South Africa faces another economic threat as natural gas supply nears crisis

South Africa faces an impending natural gas crisis, warns the Energy Council’s CEO, James Mackay. With Sasol Ltd. reducing gas production from Mozambique by 2027, a supply cliff looms, risking 300,000 to 400,000 jobs. Inadequate state planning compounds challenges, including daily power outages. Urging swift action, Mackay suggests importing gas from Mozambique or building facilities in South African harbours. Without prompt decisions, the country risks an economic downturn reminiscent of past capacity collapses, emphasising the need for clarity and rapid execution in addressing the impending gas shortage.

Sign up for your early morning brew of the BizNews Insider to keep you up to speed with the content that matters. The newsletter will land in your inbox at 5:30am weekdays. Register here.

Gas Crunch Threatens to Deepen South Africa’s Economic Crisis

By Antony Sguazzin

South Africa’s supply of natural gas is set to plunge within the next three to four years and there’s a risk of a shortfall triggering the country’s next economic crisis, the head of an industry body warned. 

With Sasol Ltd. set to curb production of the fuel from its fields in Mozambique between 2026 and 2027 as reserves dwindle and retain more output for its own operations, 300,000 to 400,000 jobs at firms that use gas for industrial purposes are endangered, said James Mackay, the chief executive officer of the Energy Council of South Africa. 

“We have a supply cliff coming,” Mackay, whose organization represents companies including Sasol and Glencore Plc, said in an interview on Thursday. “There isn’t currently a supply alternative that will readily be available in the time frames needed.”

A gas supply crunch would be another impediment to growth in Africa’s most-industrialized economy caused by inadequate state planning.

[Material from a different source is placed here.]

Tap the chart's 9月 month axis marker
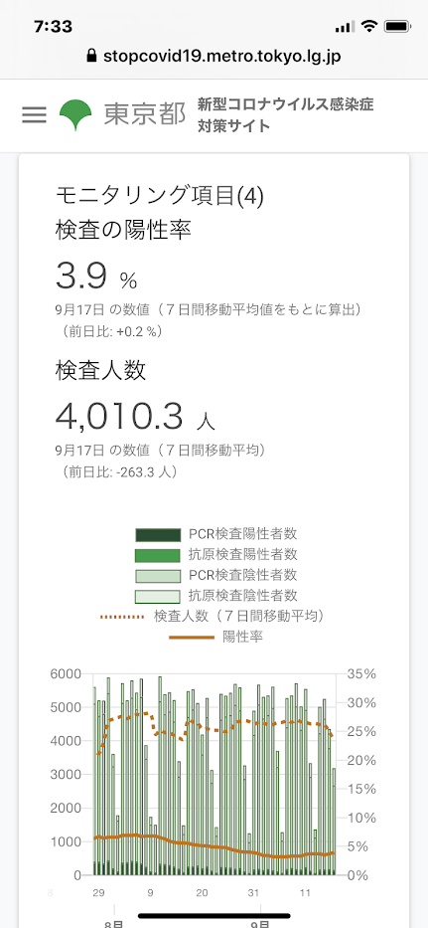 tap(260, 922)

The country experiences almost daily power outages because of inadequate generation capacity and its ports and freight rail network are crumbling because of a lack of investment and maintenance.

“We do need a national focus on saying where that supply will come from and there are a number of opportunities,” Mackay said. 

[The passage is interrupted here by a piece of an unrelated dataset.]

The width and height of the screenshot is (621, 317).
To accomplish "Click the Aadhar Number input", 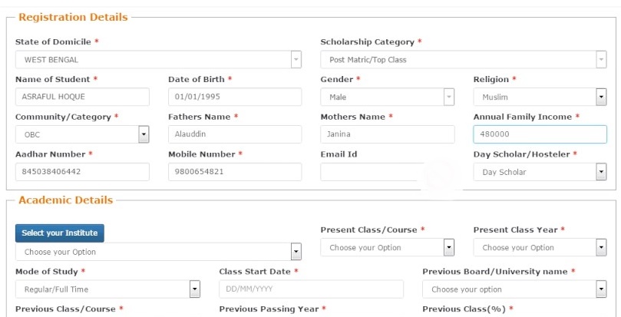I will [x=82, y=172].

Gas could be imported through a port in Mozambique or facilities could be speedily erected at South African harbors such as Richards Bay or Coega, he said. By 2030, a gas field discovered off the west coast by TotalEnergies SE could be in operation.

“We have a bit of a policy vacuum around how to deliver this energy transition and this supply problem,” he said. “This is not about policy direction, it’s really about execution, fast-tracking implementation, making decisions and making sure that policy is converted into very clear regulatory environments where we need investment decisions made.”

The collapse of state capacity in South Africa over the last 15 years in terms of everything from electricity provision to port efficiency has cost the country 40% of its growth, Harvard University researchers said in a report released on Wednesday.

“That’s the level of clarity we need to get to very, very quickly in order to avert a supply crisis in the natural gas space,” Mackay said. “We still have time, we can get it done, but we’ve got to move very quickly.”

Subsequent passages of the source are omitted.